Crise aux Antilles : Le gouvernement repousse au 31 décembre l’obligation vaccinale des soignants

EPIDEMIE Cette obligation vaccinale est l’étincelle qui a mis le feu aux poudres sur les îles de Martinique et de Guadeloupe

M.F avec AFP
— 
Des heurts ont eu lieu en Guadeloupe pendant plusieurs jours, déclenchés par l'obligation vaccinale des soignants et le durcissement des restrictions.
Des heurts ont eu lieu en Guadeloupe pendant plusieurs jours, déclenchés par l'obligation vaccinale des soignants et le durcissement des restrictions. — Philippe Blet/Shutterstock/SIPA

Après les violentes manifestations qui se sont déroulées en Guadeloupe et en Martinique ces derniers jours, le gouvernement a décidé d’apaiser un peu les tensions.

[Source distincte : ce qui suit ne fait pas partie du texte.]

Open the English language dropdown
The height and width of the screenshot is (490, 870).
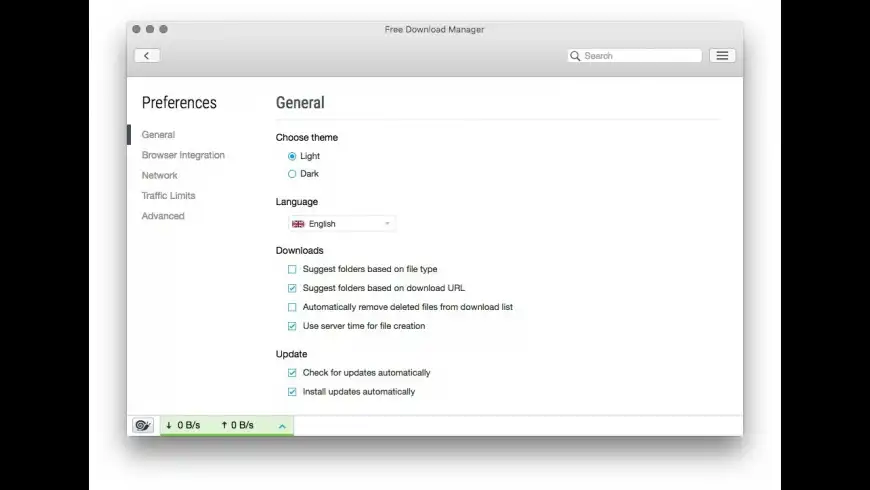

L’Etat a annoncé vendredi que la date de mise en œuvre de  l'obligation vaccinale des soignants, un des points d’origine de cette crise sociale en Outre-mer, serait repoussée au 31 décembre pour les Antilles. Le délai s’applique à « l’ensemble des soignants, salariés des établissements de santé et médico-sociaux, aides à domicile et pompiers ».

L’obligation vaccinale devait s’appliquer le 15 novembre dans les Antilles, jour de l’appel à la grève générale en Guadeloupe. Le mouvement a ensuite gagné la Martinique où la contestation a débuté le 22 novembre.

Des groupes d’écoutes et de dialogue mis en place

Dans un communiqué commun, les ministres des Outre-mer Sébastien Lecornu et de la Santé Olivier Véran ont précisé qu’un accompagnement serait proposé aux soignants de ces îles en vue de l’application de cette obligation vaccinale. Ceux qui refusent la vaccination, mais acceptent cet accompagnement ne se verront pas suspendre de leur poste « pendant toute la durée de cet échange » ont assuré les ministres.

En Guadeloupe, où le niveau de vaccination des soignants approche aujourd’hui les 90 %, des « groupes d’écoutes et de dialogue » seront mis en place à partir de lundi pour recevoir « individuellement chaque professionnel concerné par une suspension pour non-conformité à l’obligation vaccinale ». Le gouvernement a également rappelé qu’à l’heure où « une cinquième vague semble se dessiner, la protection de la santé de nos concitoyens est une priorité absolue ». Or, ajoute-t-il, « cette protection passe par la vaccination de tous les professionnels qui soignent, secourent ou accompagnent les Français, et notamment les plus fragiles d’entre eux ».